*TO DO*
Please quote the passage of the blog excerpt below starting at "I finally made" and ending at "me to volunteer.".

*TEXT EXCERPT*
** begin **
Saturday, December 30, 2006

More Snow Play

It snowed for two solid days, dumping nearly 2 feet of snow at our house. Here in Albuquerque, we talk for weeks about it snowing for two solid hours, and an inch of white stuff delays school and government. The past record for snowfall in a day was 9 inches; the airport got 11 yesterday, and then it snowed another 24 hours. So we are all astounded and we all believe in climate change.

When the snow finally tapered off this evening, my son, noting that the pile of snow under the eves looked a bit like a dragon, went out to help nature out. I went out to play Sculptor's helper, and the product, a 20 foot snow sculpture.

What I thought about as I obediently packed snow and made snow spikes with my pruning saw was that there's something about snow that brings out the playful in people. Yesterday, I got out my Cross country skies and skied over to the park and got more smiles and comments than in the rest of my 18 years in this neighborhood.

Wednesday, December 27, 2006

Second Life Picture!

I finally made it to the UU Church of Second Life! There I am, sitting in the first row, meditating on the chalice. It's a very restful place and I am very proud of myself! The people there were friendly, too!

Virtual Weddings

The Unitarian Church of Second Life (membership in the UUA applied for) has gotten its first request to do a wedding and it's fearless leader, Bizarre Barry, has put out a call to the 80 some person membership to see if anyone is a Lay Minister. (apparently it didn't occur to him that one of his members might be a "real" minister.) He wants someone to do the wedding, the better to raise money with which to buy the Church a private island. Two Second Life UU's who know that I'm a member of the Unitarian Church of Second Life emailed me to urge me to volunteer.

But I'm trying really hard to have a Second Life that is NOT identical to my "real" life, so it was very easy to say No.

I probably would have done so anyway. As one who actually takes weddings and marriage seriously, I'd need to know a little more about what a "virtual" marriage is and what it means to the "real" people involved. Is this harmless playacting with elaborate paper dolls or is this something more? If it is something more, then what is the responsibility of the minister and the UU Church to encourage loving, responsible behavior and honest relationships? Is there any downside in "real" life to a virtual marriage? ("I promise to love, honor, and cherish you for no more than 5 hours a week"?)

One of my correspondents asked, "If the Second Life" Church affiliates for real with the UUA, what then is the meaning of the marriages solemnized by its "clergy"?

Good Questions! I hope some Second Lifers are thinking about them. As for me, once I figure out how to manage my Second Life, I'm going into business as a dog walker. But I have to figure out how to manage my first life, first.

Sunday, December 24, 2006

Christmas Christianity

My "official" blog has comments today on one Unitarian Universalist's theology of Christmas. It's here.
** end **
*MATERIAL*
** begin **
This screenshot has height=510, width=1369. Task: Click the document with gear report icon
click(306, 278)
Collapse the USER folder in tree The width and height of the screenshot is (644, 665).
** end **
*OUTPUT FOR THIS TASK*
I finally made it to the UU Church of Second Life! There I am, sitting in the first row, meditating on the chalice. It's a very restful place and I am very proud of myself! The people there were friendly, too!

Virtual Weddings

The Unitarian Church of Second Life (membership in the UUA applied for) has gotten its first request to do a wedding and it's fearless leader, Bizarre Barry, has put out a call to the 80 some person membership to see if anyone is a Lay Minister. (apparently it didn't occur to him that one of his members might be a "real" minister.) He wants someone to do the wedding, the better to raise money with which to buy the Church a private island. Two Second Life UU's who know that I'm a member of the Unitarian Church of Second Life emailed me to urge me to volunteer.